__What to work on__. Copy down every line from the one containing "The width and" through the one containing "Where should I", both included, without changing anything.

__Data lines__.

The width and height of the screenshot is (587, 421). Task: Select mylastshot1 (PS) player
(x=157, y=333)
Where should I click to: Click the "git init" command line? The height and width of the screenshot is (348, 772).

* * *

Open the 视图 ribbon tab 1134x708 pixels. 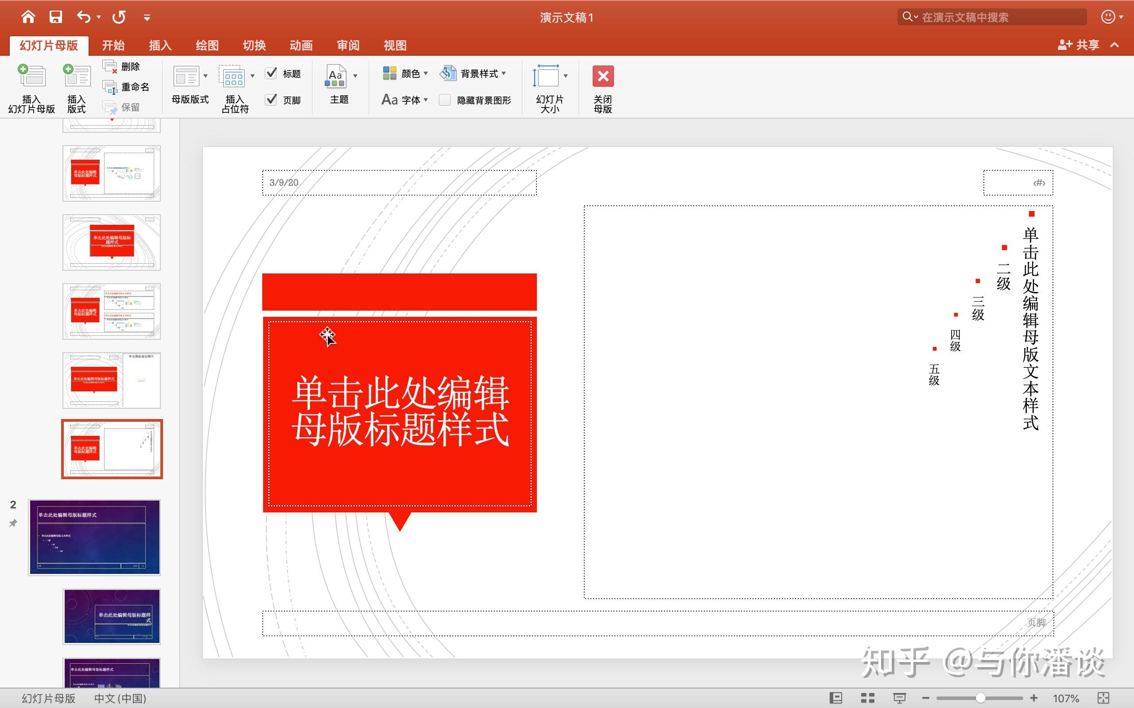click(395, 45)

...

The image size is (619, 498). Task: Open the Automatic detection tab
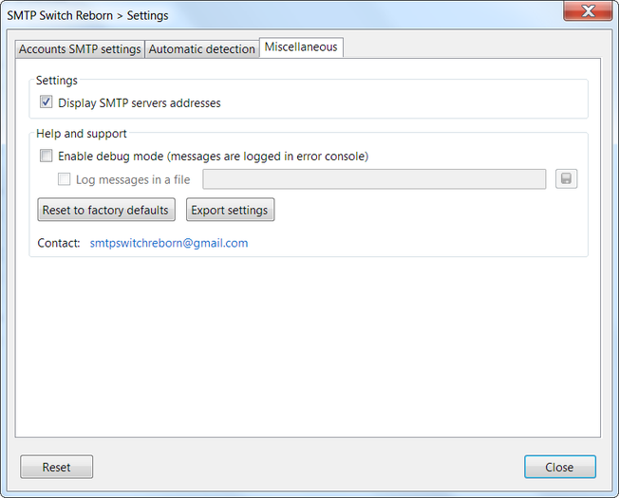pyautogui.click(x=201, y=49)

__Answer to this exercise__.
The width and height of the screenshot is (587, 421). Task: Select mylastshot1 (PS) player
(x=157, y=333)
Where should I click to: Click the "git init" command line? The height and width of the screenshot is (348, 772).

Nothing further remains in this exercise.